The association with dullness, lack of vitality, might be fairly general. Let's have a look whether it has some such meaning in non-Indo European languages...


----------



## apmoy70

ThomasK said:


> Quite surprised that the adjective seems based on the noun though. We do not really have a noun for colour (just determiner plus adj., I think: _het rood_).
> 
> The association with dullness, lack of vitality, might be fairly general. Let's have a look whether it has some such meaning in non-Indo European languages...


Modern Greek has many stranded adjectives turned into nouns i.e. adjectives that have in time replaced the noun they modify, and are considered in the modern language as nouns, e.g:
*«νερό»* [ne'ro] (neut.) --> _water_ < *«ὕδωρ νεαρόν»* --> _fresh water_.


----------



## ThomasK

How interesting... I cannot think of such an example in Dutch right now, but it is not impossible there is something like that in Dutch as well...


----------



## ahmedcowon

*In Arabic:*

ash = رماد /ramād/
grey/greyish = ashy = رمادي /ramādi/. It can also be used to mean "intermediate" , "unclear" , "neutral".

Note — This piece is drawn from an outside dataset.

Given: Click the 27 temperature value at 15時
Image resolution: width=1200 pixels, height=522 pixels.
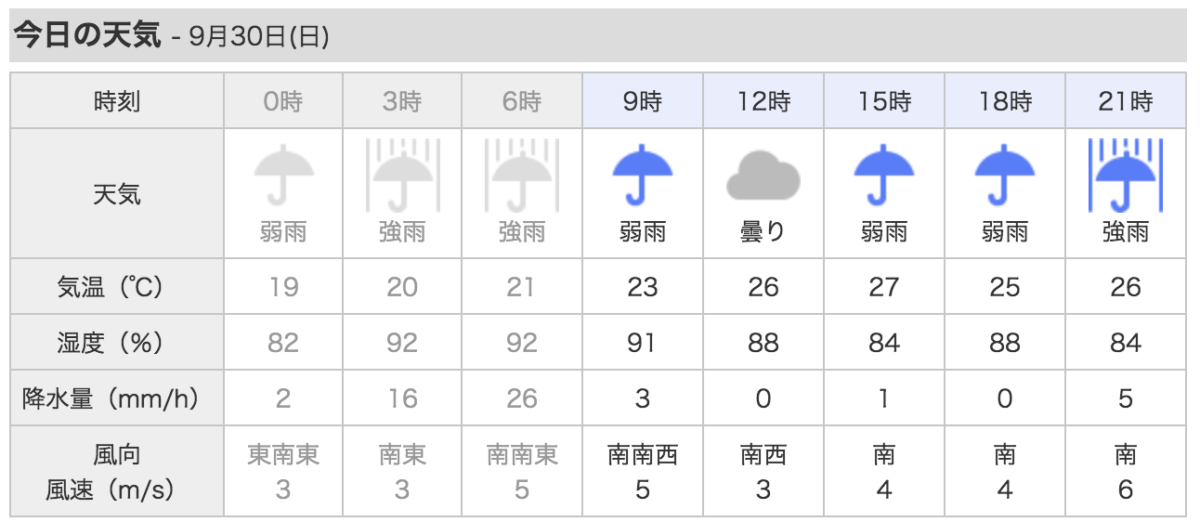Looking at the screenshot, I should pos(884,288).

We don't use it to refer to lack of vitality/youth.


----------



## arielipi

Hebrew:
grey (color) - אפור afor.
greyish - אפרורי afruri - something that is not special,boring.
greyish (grey like color) - אפרפר afarfar.
ash - אפר efer


----------



## ThomasK

So in both meaning the name of the colour refers to ash, does it? The origin of _grey/ grijs_ in Dutch does not seem clear though...


----------



## arielipi

I cant tell, since ash is grey, which came first


----------



## ThomasK

Well, we do say _asgrijs_, from time to time, as opposed to _muisgrijs _(mouse), but the basic word is grey/ gray. Can you then say 'afor hair'? Or something like a grijsaard, a grey-haired person, i.e., an elderly person, even very old?


----------



## arielipi

Yes indeed.
שיער אפור se'ar afor (colloquial). correct speech - sey'ar afor.


----------



## rusita preciosa

In Russian the color is *серый */seryi/; I believe some Slavic languages have cognates. We do not use серый for “grey haired” though, we have a separate word *седой */sedoy/, which is not a cognate.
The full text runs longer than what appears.